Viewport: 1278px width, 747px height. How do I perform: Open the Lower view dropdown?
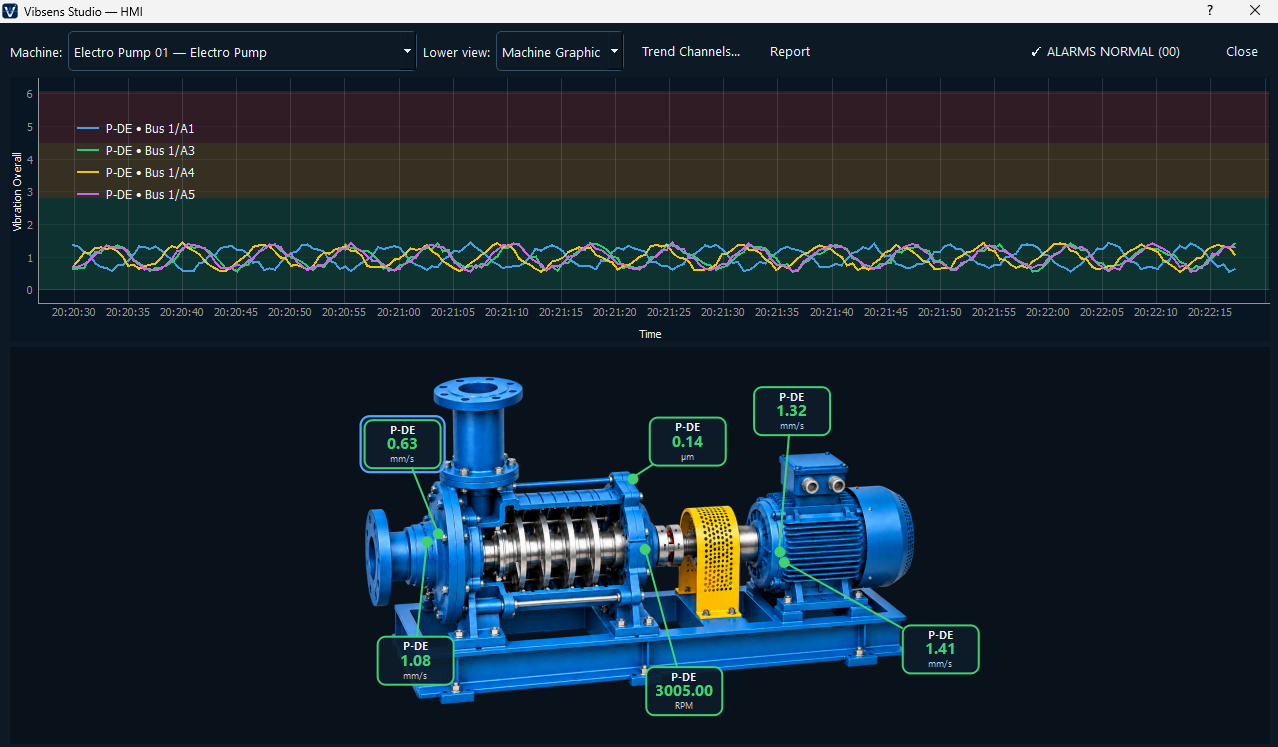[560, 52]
---
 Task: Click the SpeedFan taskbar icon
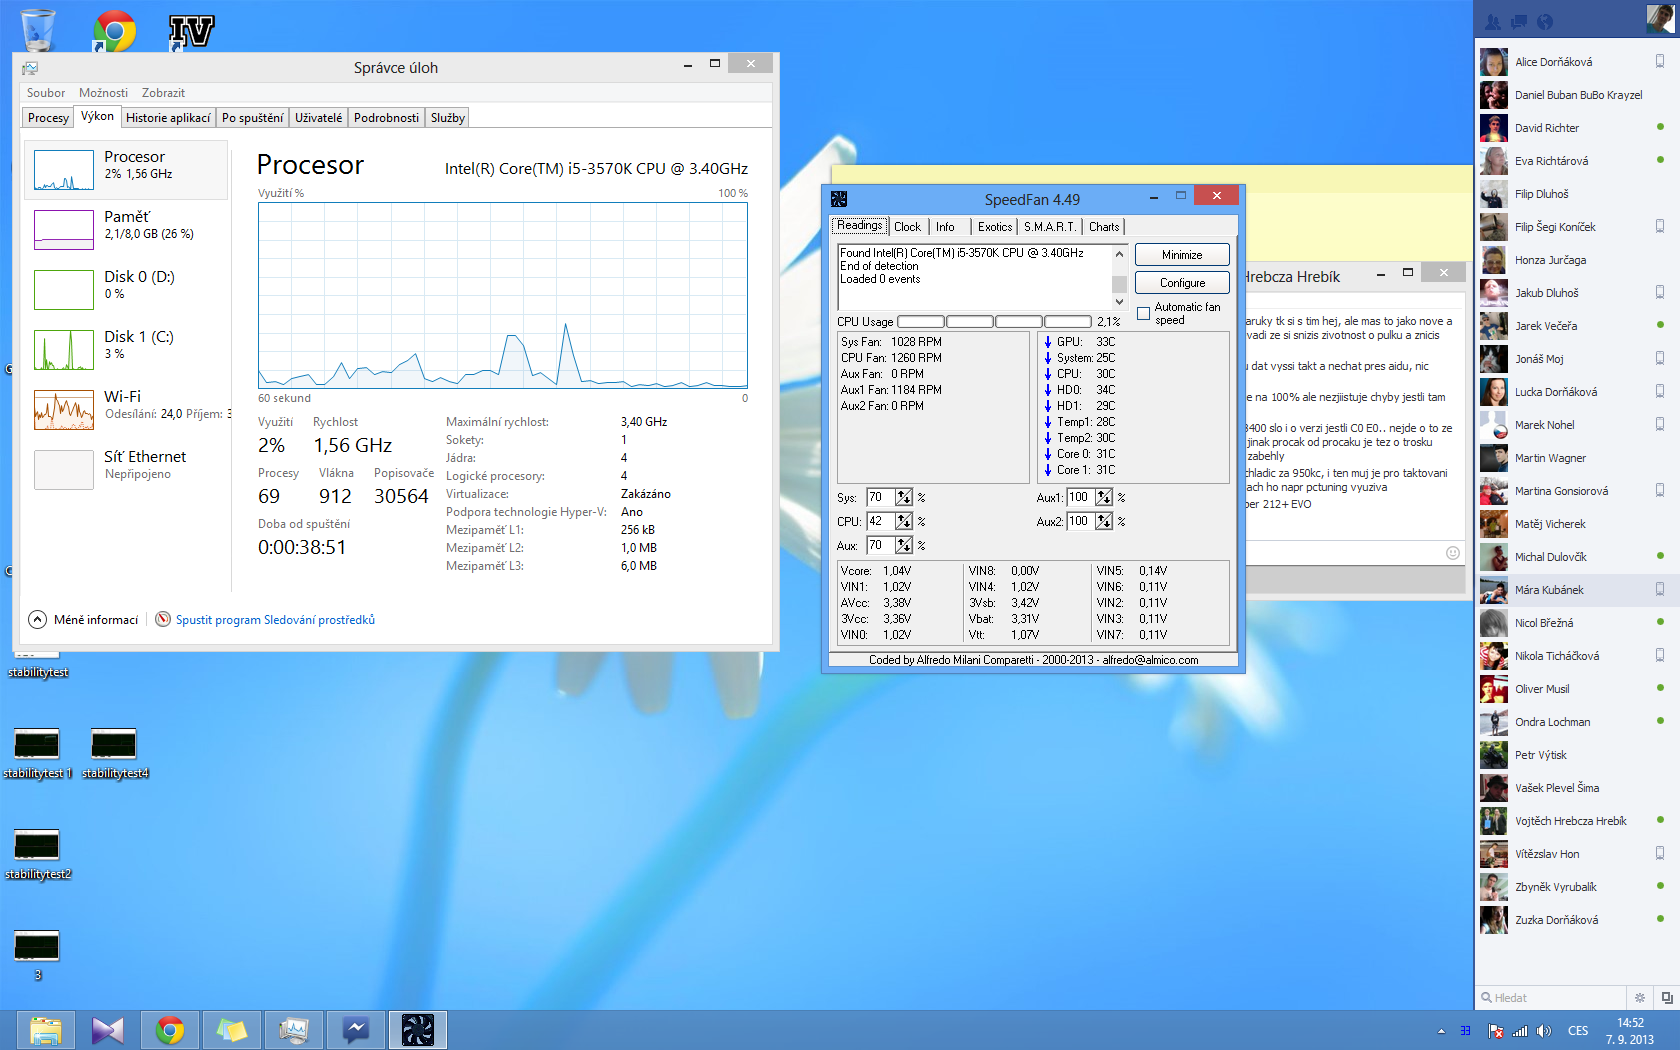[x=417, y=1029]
==
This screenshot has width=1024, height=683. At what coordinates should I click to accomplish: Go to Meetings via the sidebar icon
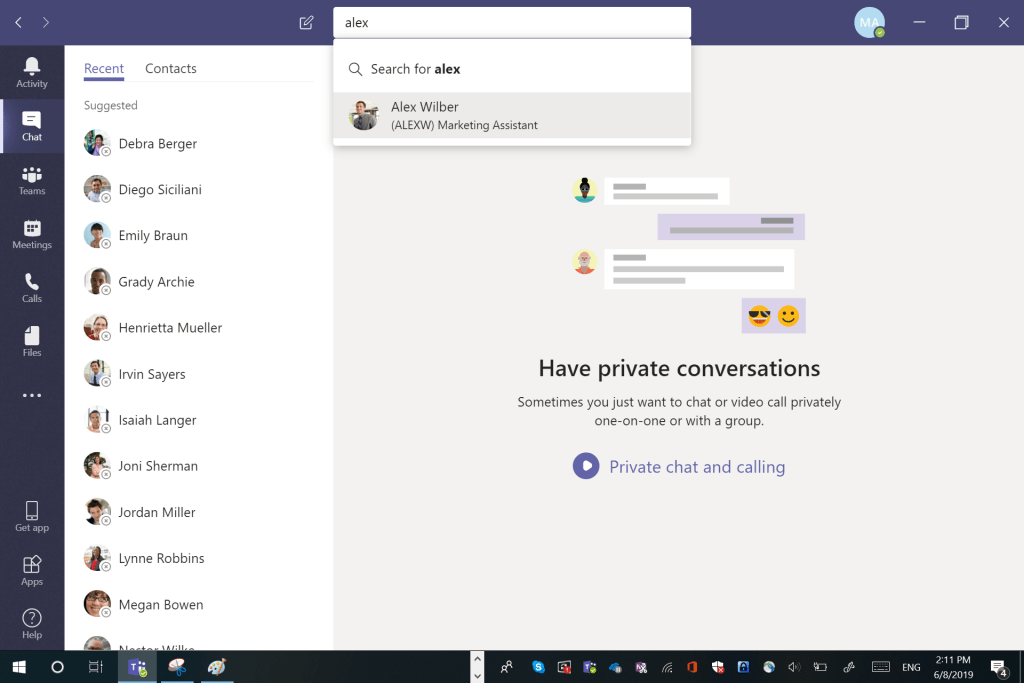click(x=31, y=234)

Your instructions: Print the part of the records that opens with the line containing "This screenshot has" and closes with the line containing "click(x=31, y=234)", both lines included, reproducing it word for word without the pictures.

Output of the exercise:
This screenshot has width=1024, height=683. At what coordinates should I click to accomplish: Go to Meetings via the sidebar icon
click(x=31, y=234)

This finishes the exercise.